> [Given instruction A] According to the text about changing events, what is a copy-replace?
_ _ _ _ _
The change I just described is one example of a change for which deserialisation (even using weak schemas) isn't enough. From experience, this type of change typically occurs when our understanding of the domain evolves, or when new requirements introduce significant changes in our domain. In this case, the shape of the event changes, but remains the same event semantically.
You can do this change by introducing a new version of the event and rely on upcasting or parsing when projecting old versions of the event; as you load an old version of the event, you upconvert (or upcast) the old event to the new version through a small piece of code, before passing it to the projection logic. Upcasting is much easier than it sounds, frequently involving simple mapping.
So after making this change in our account software, it would look like this:
All the above happens exclusively in application code. Again, for emphasis: no DB migrations, no modifications to tables, in fact no destructive changes to any data at all, hooray!
Finally, keep in mind that in some cases, a parser may be a better option than upcasting. The parser would receive the raw serialised format of any version of an event and directly parse it to an in-memory structure before replaying the event.
3. Changing the events
In some cases, you will find you need to make some semantic changes to the events. These come in three types:
- Splitting events
- Merging events
- Moving properties across events.
Note: while these may seem to be event-store-specific, they still manifest in other types of databases in the form of moving or renaming columns, or restructuring tables.
You have a couple of options here:
- Keep the old events and introduce new events to deal with the changes
- Make these changes during a copy-replace.
Keeping the old events and introducing new ones means that you still keep the projection logic that projects those (now obsolete) events alongside the logic for the new ones. Business logic should stop raising the old types of events, and instead only raise the new ones.
It is important to note that retaining the old events carries the benefits we already visited in earlier points, including safety, and is therefore recommended. However, keeping those events means that you also need to keep the code that deals with them; if such changes happen enough, you may end up with noise in your code, both for projection logic and the obsolete events themselves. When this happens, a clean-up is in order. That can happen during a copy-replace. A copy-replace is a process where we copy events from one event store to a new event store, at the same time making all the necessary changes.
For an example, we'll leave our bank account for a bit, and look at a loan application. We'll start with a stream that has events indicating that the loan has been requested, underwritten, with it's scheduled repayments made, and with the interest and principle paid in full. After some time working on this product, we have now come to a better understanding of our domain.
More specifically, our understanding of
LoanRequested has evolved such that we now realise this as two separate and distinct domain events:
LoanRequested and a separate
ScheduleCalculated that represents the proposed repayment schedule, which used to be part of the old
LoanRequested. We can use event migration as seen below to read this event from one stream and emit two different events to an output stream with the same name in a new instance of an event store (similar to a blue-green deployment process):
Since we are already doing an event migration process, it makes sense to also update some of the events we have in our stream to the latest version that we understand. This will improve the performance of rehydration, and also allow us to drop upcasting logic from our solution. Below, event migration reads one event at a time, and emits an event for each read one on the output stream:
Finally, we have realised that it makes little sense for our product to record separate
PrincipleRepaid events as these are almost always repaid in full together with the last repayment. To do this, we have logic in event migration project that recognises those events and reads ahead to find the next one, before projecting both on a new
In this above example, we have an event for
LoanRequested still on V1, but the current version of our system uses V3. We're currently dealing with this using the method described above, but now we have decided that we want to split some semantics out into their own event. Specifically there are processes that require the schedule of payments to be made (which is something we calculate based on the loan request), but aren't interested in anything else form the loan request, so we decided to have it separate from the loan request itself. Also, we decided to upconvert the
LoanUnderwitten event and store the upconverted event, because we want to be free of the logic to upconvert events we no longer emit, and improve performance. Finally, we decided to merge the
InterestRepaid events to a single
The process has some nuances if we have a lot of events, and we want to do a zero-downtime deployment, but the fundamental logic is the same.
_ _ _ _ _
> [Given instruction B] Rewrite the rows from the line containing "The height and" through the end of the rows, both included, and switch "dropdown" to "menu" with nothing else changed. Leave the pictures out.

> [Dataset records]
_ _ _ _ _
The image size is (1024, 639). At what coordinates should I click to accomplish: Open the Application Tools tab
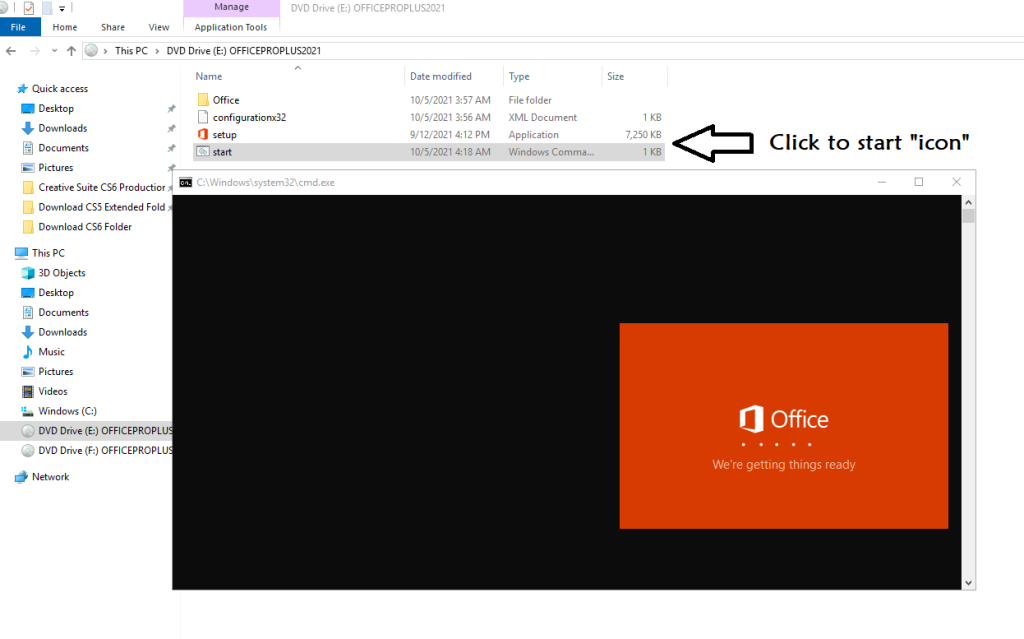tap(231, 27)
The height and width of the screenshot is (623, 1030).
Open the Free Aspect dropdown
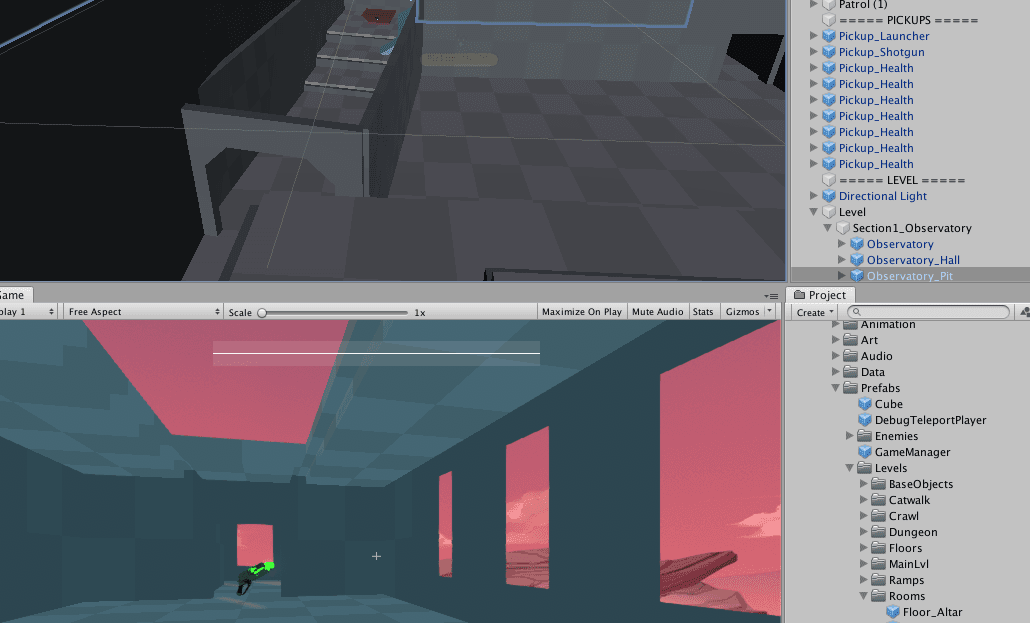143,312
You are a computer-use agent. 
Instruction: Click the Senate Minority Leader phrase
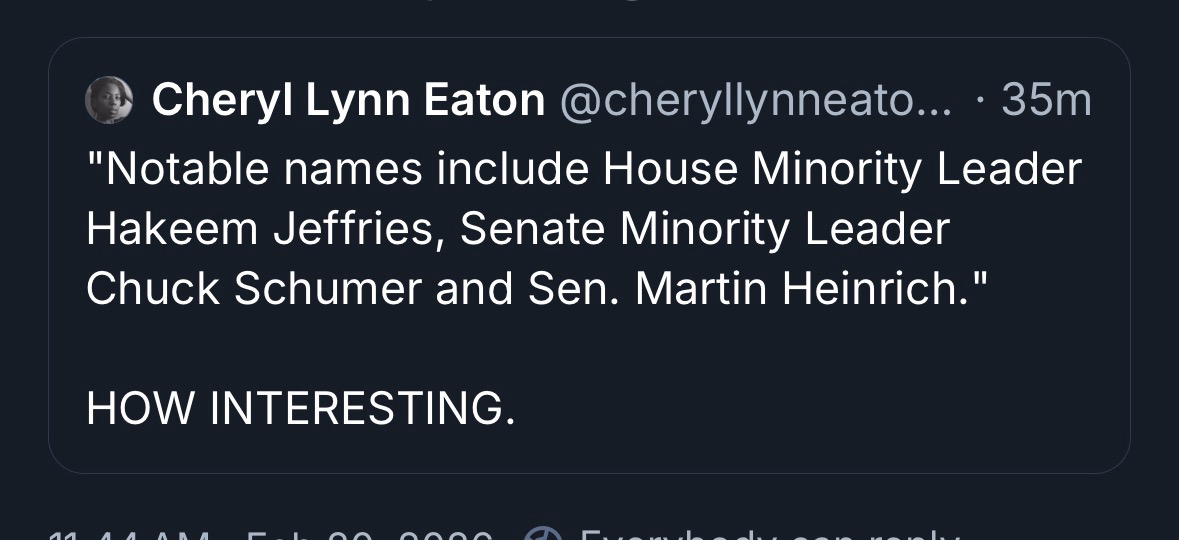tap(704, 229)

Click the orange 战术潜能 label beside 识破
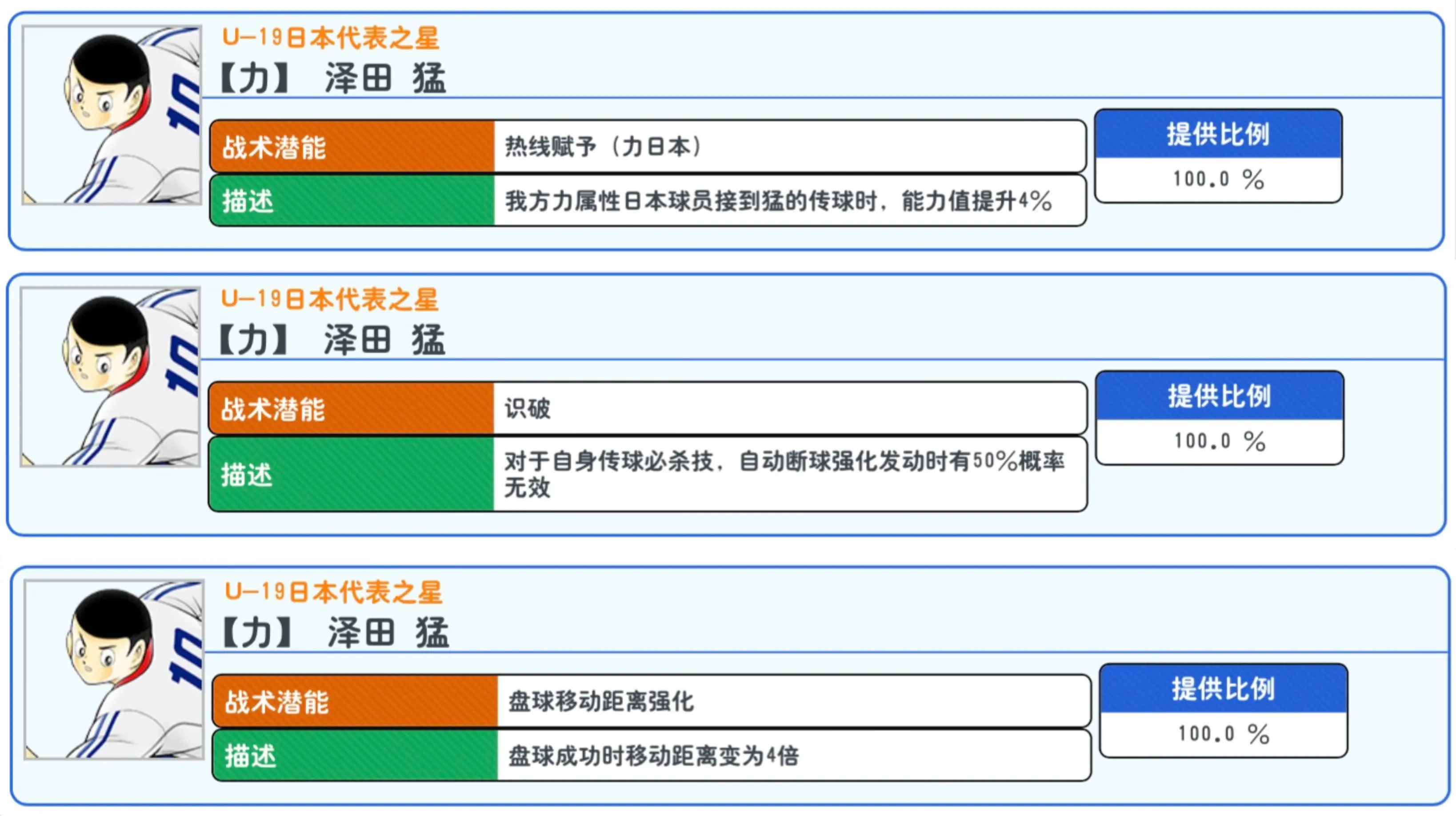click(351, 408)
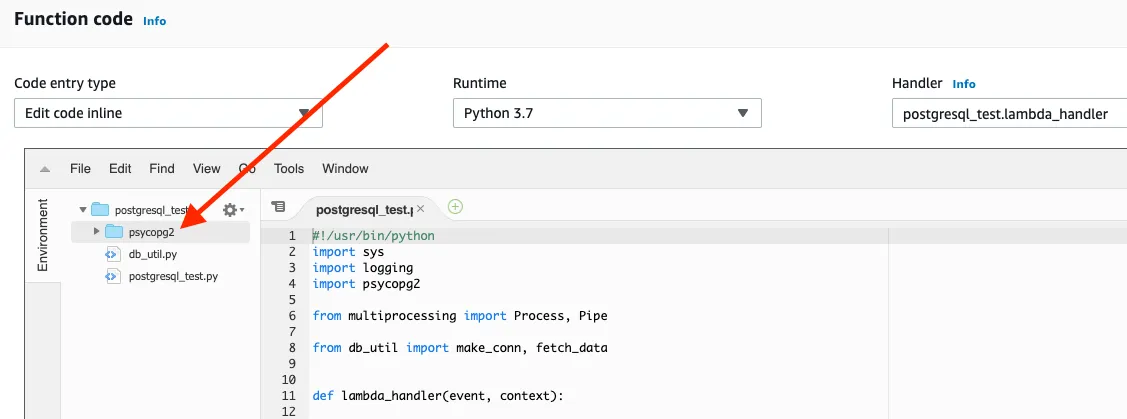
_ _ _ _ _
> [Expected output A] It is a process where events are copied from one event store to a new event store while all the necessary changes are made at the same time.

> [Expected output B]
The height and width of the screenshot is (623, 1030).
Open the Free Aspect menu
143,312
You are a computer-use agent. 
Instruction: Click the Senate Minority Leader phrase
tap(704, 229)

Click the orange 战术潜能 label beside 识破
click(351, 408)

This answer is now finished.